### Problem description
From the line containing "Viewport: 354px width, 425px height." to the last line of the listing below, repeat every line exactly, and output nothing else.
━━━━━━━━
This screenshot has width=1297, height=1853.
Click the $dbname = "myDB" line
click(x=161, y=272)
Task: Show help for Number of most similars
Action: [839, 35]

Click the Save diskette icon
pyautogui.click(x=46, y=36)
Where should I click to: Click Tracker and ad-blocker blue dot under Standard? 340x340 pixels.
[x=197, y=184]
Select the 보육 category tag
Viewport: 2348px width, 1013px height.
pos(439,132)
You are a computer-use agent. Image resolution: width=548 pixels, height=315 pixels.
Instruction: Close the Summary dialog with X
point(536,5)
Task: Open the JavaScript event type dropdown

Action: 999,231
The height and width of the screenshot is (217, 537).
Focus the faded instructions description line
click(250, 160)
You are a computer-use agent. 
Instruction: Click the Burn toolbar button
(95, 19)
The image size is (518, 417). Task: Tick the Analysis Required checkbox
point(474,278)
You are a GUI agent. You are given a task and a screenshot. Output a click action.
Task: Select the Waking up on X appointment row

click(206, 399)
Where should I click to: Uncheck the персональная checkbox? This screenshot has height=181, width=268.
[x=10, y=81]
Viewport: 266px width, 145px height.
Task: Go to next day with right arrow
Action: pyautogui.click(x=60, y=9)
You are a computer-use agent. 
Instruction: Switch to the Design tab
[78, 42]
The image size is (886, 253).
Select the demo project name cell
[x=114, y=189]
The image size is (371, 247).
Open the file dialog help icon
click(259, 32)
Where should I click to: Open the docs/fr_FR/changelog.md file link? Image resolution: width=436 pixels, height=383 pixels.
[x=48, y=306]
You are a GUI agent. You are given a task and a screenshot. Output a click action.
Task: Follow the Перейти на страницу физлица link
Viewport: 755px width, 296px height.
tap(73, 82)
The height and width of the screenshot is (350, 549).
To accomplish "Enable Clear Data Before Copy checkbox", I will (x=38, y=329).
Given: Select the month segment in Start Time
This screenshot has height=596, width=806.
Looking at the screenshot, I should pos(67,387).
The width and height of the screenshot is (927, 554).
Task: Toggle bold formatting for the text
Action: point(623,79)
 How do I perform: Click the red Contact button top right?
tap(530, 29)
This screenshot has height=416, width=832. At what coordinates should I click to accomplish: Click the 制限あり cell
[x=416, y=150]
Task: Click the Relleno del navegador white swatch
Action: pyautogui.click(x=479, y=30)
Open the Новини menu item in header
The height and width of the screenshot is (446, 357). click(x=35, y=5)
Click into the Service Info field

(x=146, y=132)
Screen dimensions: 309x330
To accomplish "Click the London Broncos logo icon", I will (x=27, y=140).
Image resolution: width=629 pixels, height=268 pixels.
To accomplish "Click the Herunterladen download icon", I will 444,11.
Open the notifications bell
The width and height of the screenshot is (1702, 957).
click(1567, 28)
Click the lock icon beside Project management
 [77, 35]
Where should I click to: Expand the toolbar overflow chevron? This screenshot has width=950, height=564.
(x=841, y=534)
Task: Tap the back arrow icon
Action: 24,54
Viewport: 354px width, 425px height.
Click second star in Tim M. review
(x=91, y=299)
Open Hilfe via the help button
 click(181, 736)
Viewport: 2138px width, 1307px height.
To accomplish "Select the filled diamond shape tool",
━━━━━━━━
### The answer
Viewport: 354px width, 425px height.
Click second star in Tim M. review
(x=91, y=299)
Open Hilfe via the help button
 click(181, 736)
Viewport: 2138px width, 1307px height.
To accomplish "Select the filled diamond shape tool",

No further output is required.